Jalaj P. Jha Technical & Miscellaneous Ramblings

12Apr/0722




Storing Unicode Data in Databases

This post is in continuation to my earlier post VB Forms in Hindi Unicode Fonts following a few comments regarding improper display of stored data.

Let's first use an MS Access Database (referred in code as D:uni.mdb), containing a single table "unitable" which itself contains only one text field "unistring".

The code for storing data to tables and retrieving them are referred from Database - How can I add a record to a database? and Database - How can I fill a combobox/Listbox with values in a database?, which may be referred for more info on relevant task.

hindidb.jpg

As visible above, the form contains a text box ('txtNewString') for user Input, a button ('cmdAdd') labelled 'Add', on clicking which the text from the textbox is inserted into the table.

Another button ('cmdRetrieve') labelled 'Retrieve', on press, retrieves all the data from the table to populate the listbox ('lstRetrievedData').

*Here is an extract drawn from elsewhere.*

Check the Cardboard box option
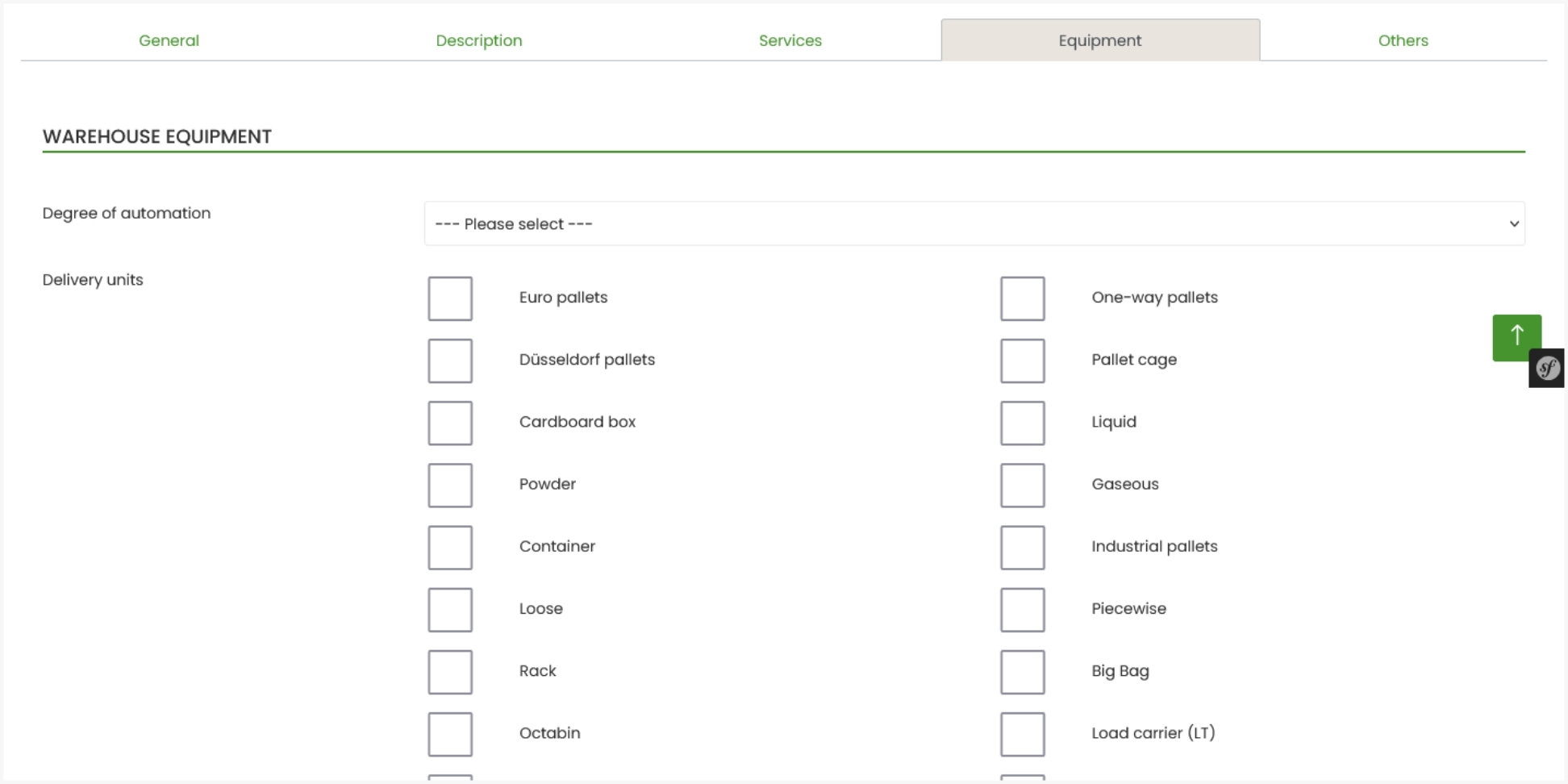The height and width of the screenshot is (784, 1568). point(449,423)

As also discussed in VB Forms in Hindi Unicode Fonts, these controls should be capable of accepting and displaying Unicode Data, which the default VB controls are not capable of. However, corresponding controls available with "Microsoft Forms 2.0 Object Library" allow unicode data for which just right-click the toolbox, click on 'components...' and check "Microsoft Forms 2.0 Object Library". Now use these controls instead.

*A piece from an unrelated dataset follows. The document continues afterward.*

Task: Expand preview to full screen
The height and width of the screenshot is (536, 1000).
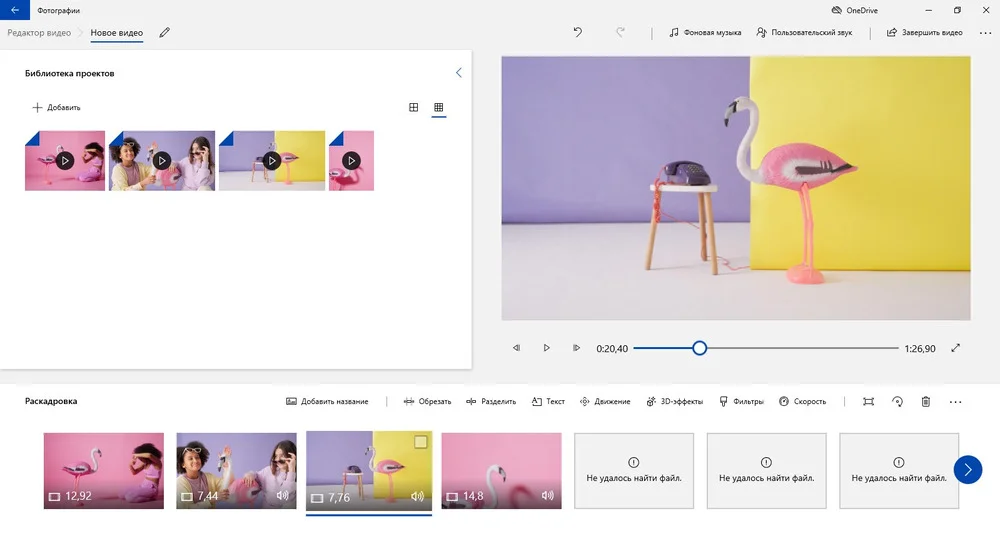Action: click(955, 348)
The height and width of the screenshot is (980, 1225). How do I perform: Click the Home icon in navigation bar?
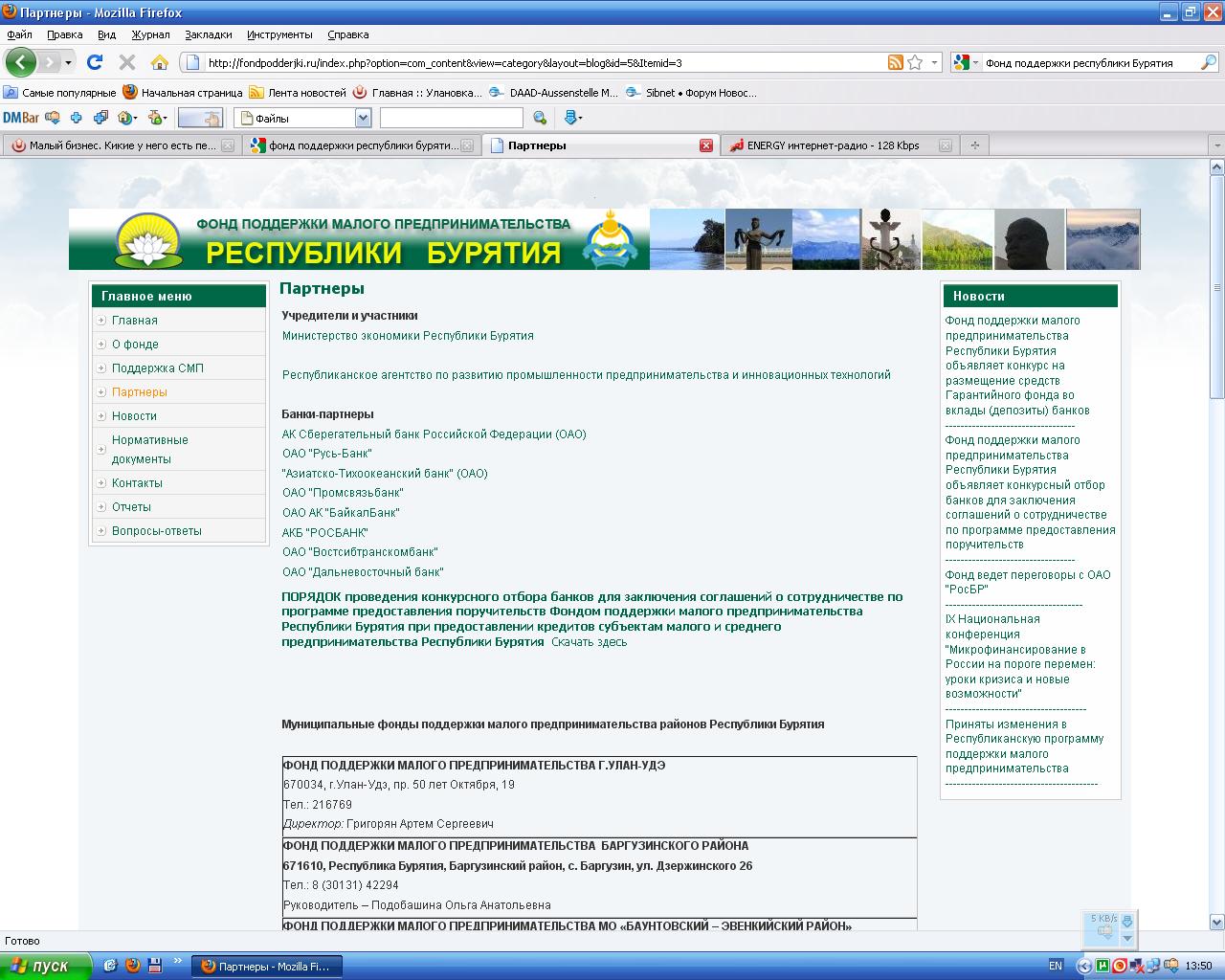[x=160, y=62]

The code below demonstrate adding and retrieving data from table on press of relevant buttons. Go through the code... nothing new!! all that you would have written for English based forms...

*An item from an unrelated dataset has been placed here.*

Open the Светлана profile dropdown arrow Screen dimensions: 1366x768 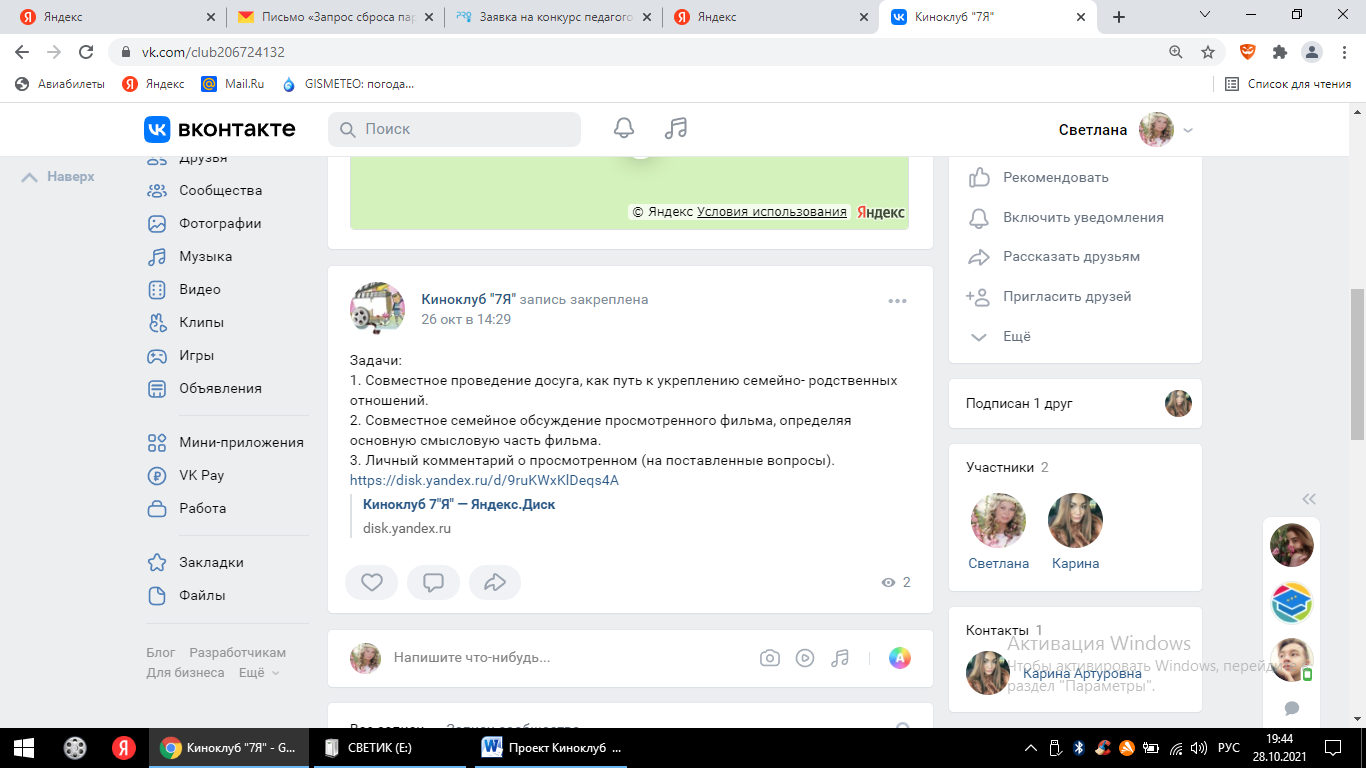(1188, 130)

Private Sub cmdAdd_Click()

    Dim oADOCon As ADODB.Connection

    Dim strQuery As String

    Set oADOCon = New ADODB.Connection
    oADOCon.Open "Provider=Microsoft.Jet.OLEDB.4.0;Data Source=d:\uni.mdb;User ID=;Password=;"

    strQuery = "insert into unitable values('" & Form1.txtNewString & "')"
    oADOCon.Execute strQuery

    txtNewString = ""

    Set oADOCon = Nothing

End Sub

Private Sub cmdRetrieve_Click()

    Dim oADOCon As ADODB.Connection
    Dim oADORS As ADODB.Recordset

    Dim strQuery As String

    Set oADOCon = New ADODB.Connection
    Set oADORS = New ADODB.Recordset

    oADOCon.CursorLocation = adUseClient

    oADOCon.Open "Provider=Microsoft.Jet.OLEDB.4.0;Data Source=d:\uni.mdb;User ID=;Password=;"

    strQuery = "SELECT unistring FROM unitable"
    oADORS.Open strQuery, oADOCon, adOpenForwardOnly, adLockReadOnly, adCmdText

    lstRetrievedData.Clear

    Do While Not oADORS.EOF

        lstRetrievedData.AddItem oADORS.Fields("unistring")
        oADORS.MoveNext

    Loop

    Set oADOCon = Nothing
    Set oADORS = Nothing

End Sub

Work's fine! Now let's try the above code with an MS-SQL database... Create a similar table in an existing database or to a new database (I used existing Northwind database) with a single text field.

The code should normally work by making changes to line(s) below.

    oADOCon.Open "Provider=Microsoft.Jet.OLEDB.4.0;Data Source=d:\uni.mdb;User ID=;Password=;"
    oADOCon.Open "DSN=YourDSN;database=Northwind;uid=user;pwd=pwd"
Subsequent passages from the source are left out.